Pressure was exerted on virtually everyone. It depended on a particular person's importance for the case. They had a special approach to me, because I was closest to Lutsenko.

U.W.: Were any conversations held with you before you testified in court?

Yes. The TVi channel even carried out an investigation into that. The chief of the Investigation Directorate at the Prosecutor General’s Office called me and insisted we meet. I asked him what for, and he said that it was about the next day's hearing in the Lutsenko case. Even though I was not in Kyiv, I came and met with him in the morning before the court session. They consistently requested that I not withdraw testimony I gave during the pretrial investigation under any circumstances. I replied that I would say everything in court, and then they threatened that a criminal case would also be opened against me. In court, I said that I was feeling miserable during the interrogation and that I was forced to read from a computer screen.

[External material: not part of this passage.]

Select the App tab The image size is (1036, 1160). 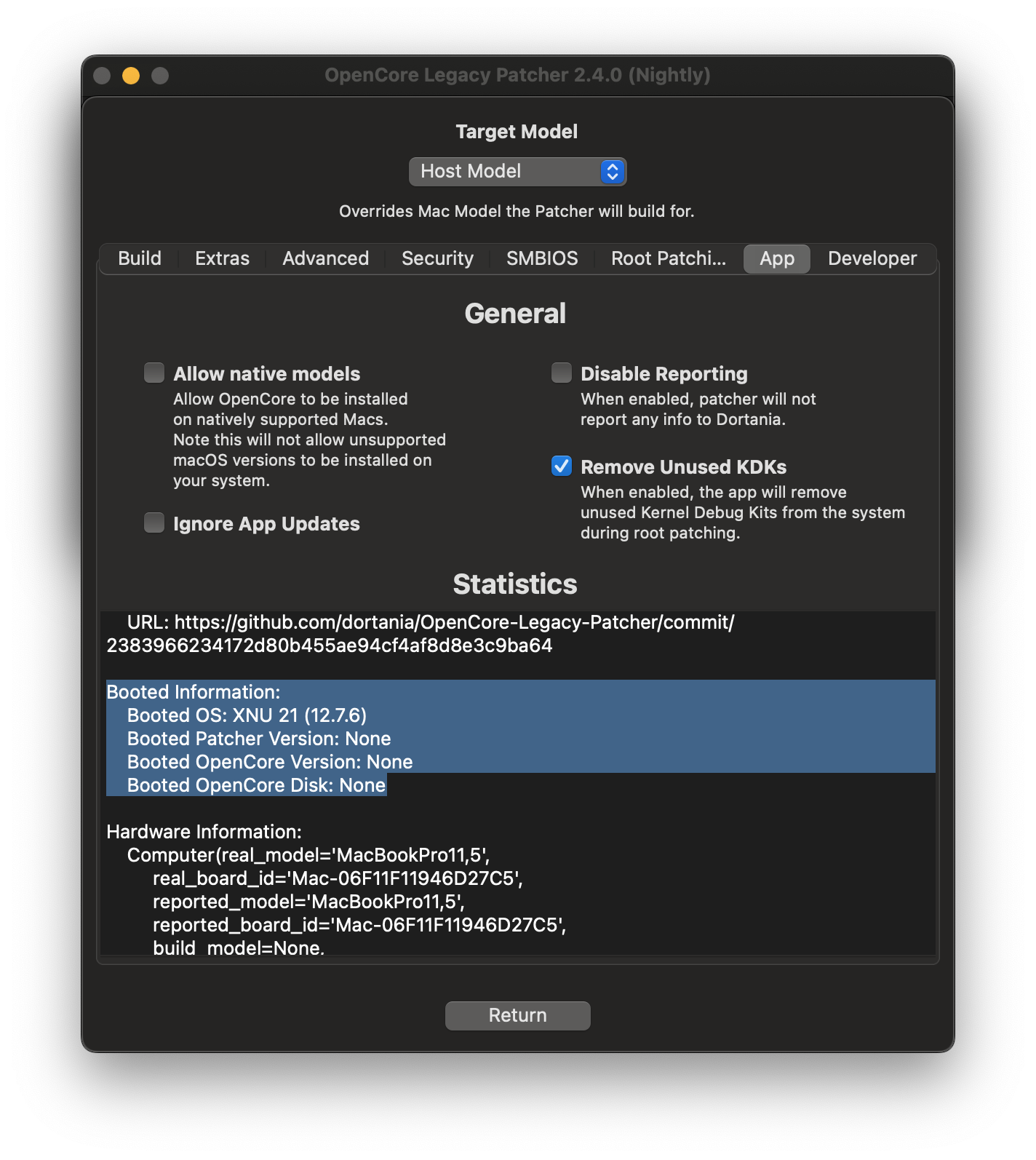click(x=776, y=259)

U.W.: Were your phones tapped?

Yes. I was forced to change my telephone number. Moreover, they tapped my family's phones, too. I know that from trustworthy sources. This is precisely why I threw out two of my SIM-cards.

U.W.: Could you please describe the procedure according to which housing was provided to Lutsenko’s driver?

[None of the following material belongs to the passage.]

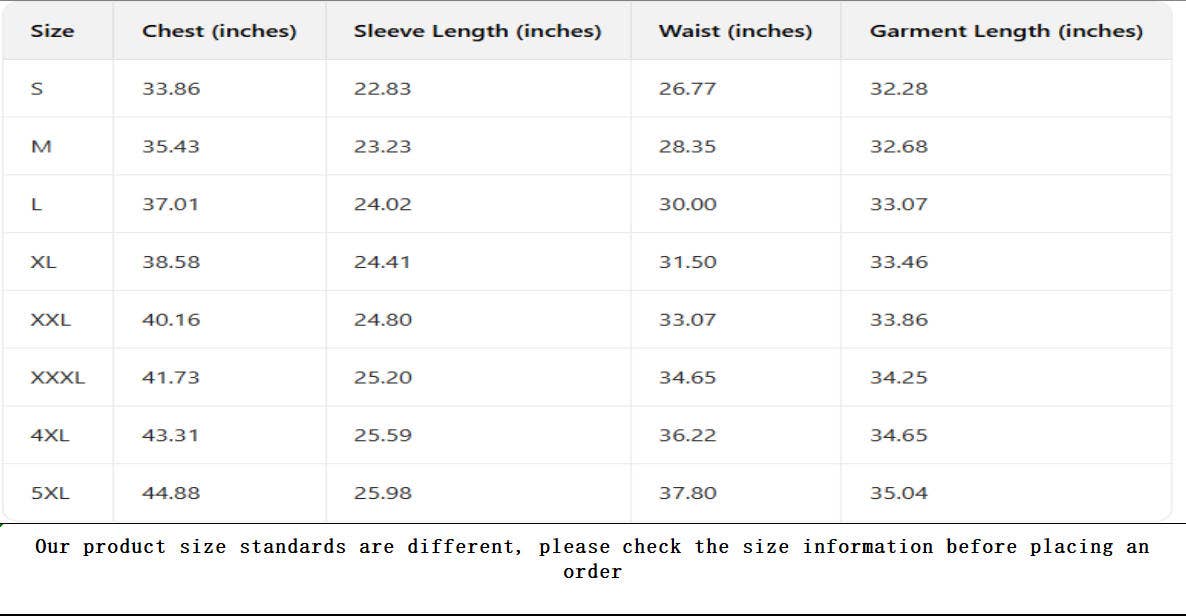1186x616 pixels.
Task: Click the 4XL size row label
Action: pyautogui.click(x=49, y=436)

The Housing Commission looked into that. His driver was from Rivne Region. So did he have to move from one apartment to another or not? He moved around with Lutsenko all the time. All the documents went through the minister’s apparatus and were signed by all his deputies. A meeting of the Housing Commission decided to provide (Leonid) Prystupliuk with a flat. To my knowledge, Lutsenko did not personally make this decision.

U.W.: Do you think that people from Lutsenko’s inner circle were already preparing a “future case” against him back then?

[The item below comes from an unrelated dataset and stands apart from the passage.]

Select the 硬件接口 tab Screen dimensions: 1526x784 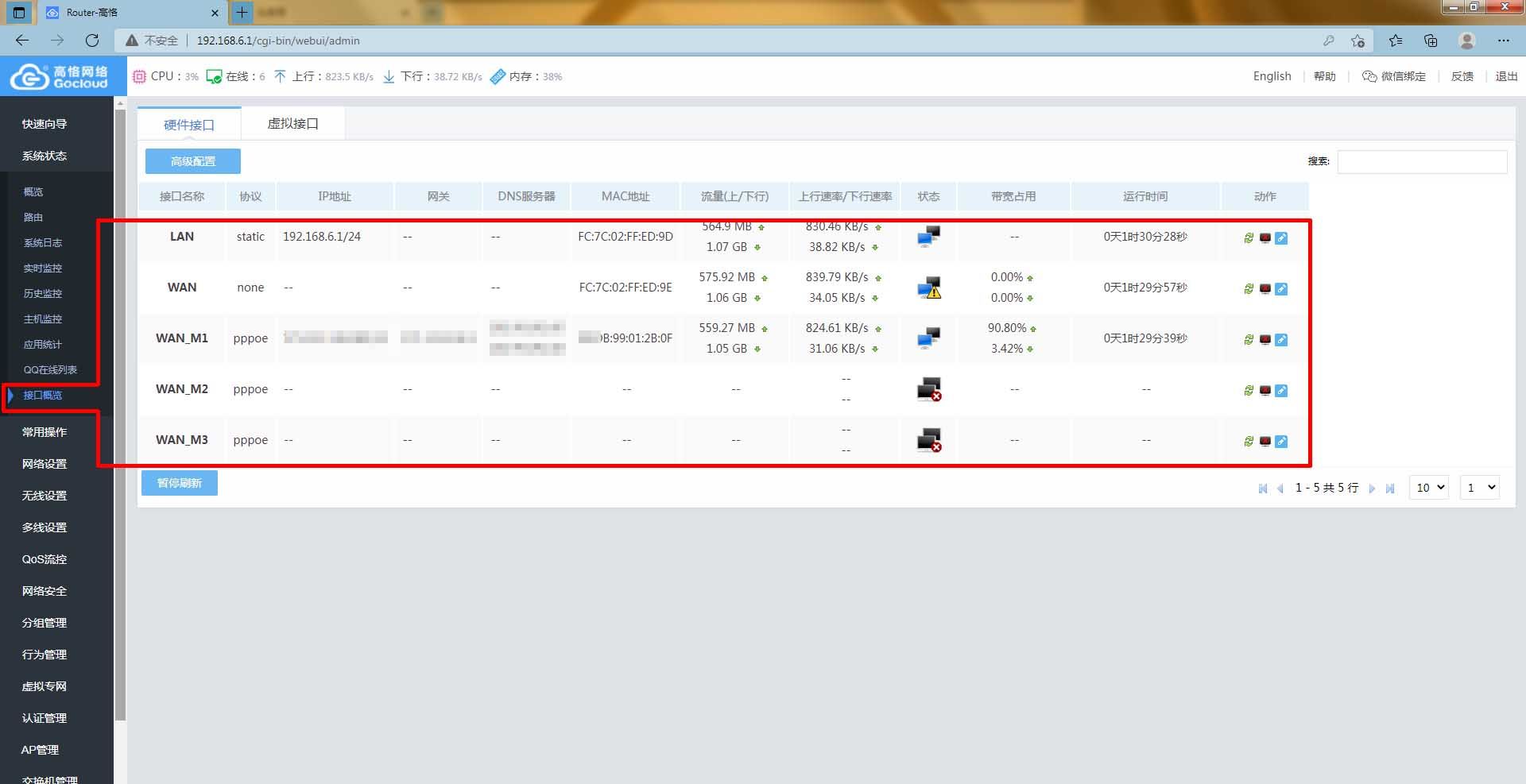coord(189,125)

I don't rule it out. There may have been someone who did not like Lutsenko’s activity. The Interior Ministry also has a certain caste-like nature, and Lutsenko was an outsider. He was a highly principled and democratic person – he never raised his voice, loved the truth and was against torture. I remember he asked all services about torture in the police. That could have gone against someone's grain. He suffered for the truth. Lutsenko was not afraid of being public, and regularly met with the press and publicized reports.

U.W.: This is the first case of this kind in Ukraine. Is Lutsenko such a big threat?

Let me emphasize once again that he paid for his love for the truth. He inherited it from his father who also always defended people’s interests. The Lutsenko case is vengeance for his words; it’s the animal fear of this government. They are perfectly aware that if Lutsenko were free, more energetic protests would already be taking place across the country. He could be a leader.

U.W.: What is your prediction regarding the verdict in his case?

Our justice system is now following commands from Bankova Str. Because the Lutsenko case is politically motivated, you cannot expect any comforting results here. This system is like a steamroller: all dissenters find themselves under the press.

U.W.: Do you think the European Court of Human Rights can influence the case?

I believe the verdict will be delivered earlier. I have a feeling that they will do it by Soviet Army Day, February 23. The case is being artificially sped up. Regarding the European Court of Human Rights, do you see how Ukraine is fulfilling PACE resolutions? Europe does not trust us. The animal fear of the powers-that-be forced them to resort to all possible methods in order to destroy Yulia Tymoshenko and Lutsenko in the political arena. One thing that grieves me is that an innocent person has been behind bars for so long for no good reason.

U.W.: If Lutsenko is sentenced to prison, what will happen next?

First, an appeal and then another submission to the European court. But it also takes a strong-willed decision by a judge, yet our entire justice system is working for one party. However, I still believe in popular wrath. We cannot tolerate this for too long. Sooner or later people’s patience will be exhausted.